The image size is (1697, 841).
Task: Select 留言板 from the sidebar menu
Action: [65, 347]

==

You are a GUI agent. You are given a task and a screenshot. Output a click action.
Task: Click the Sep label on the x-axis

#### PROBLEM REQUIREMENTS:
There is a run of lines above from the one with "You are a GUI" to the one with "Task: Click the Sep label on the x-axis"; print exactly that run, both ends included, and nothing else.

#### EXERCISE ANSWER:
You are a GUI agent. You are given a task and a screenshot. Output a click action.
Task: Click the Sep label on the x-axis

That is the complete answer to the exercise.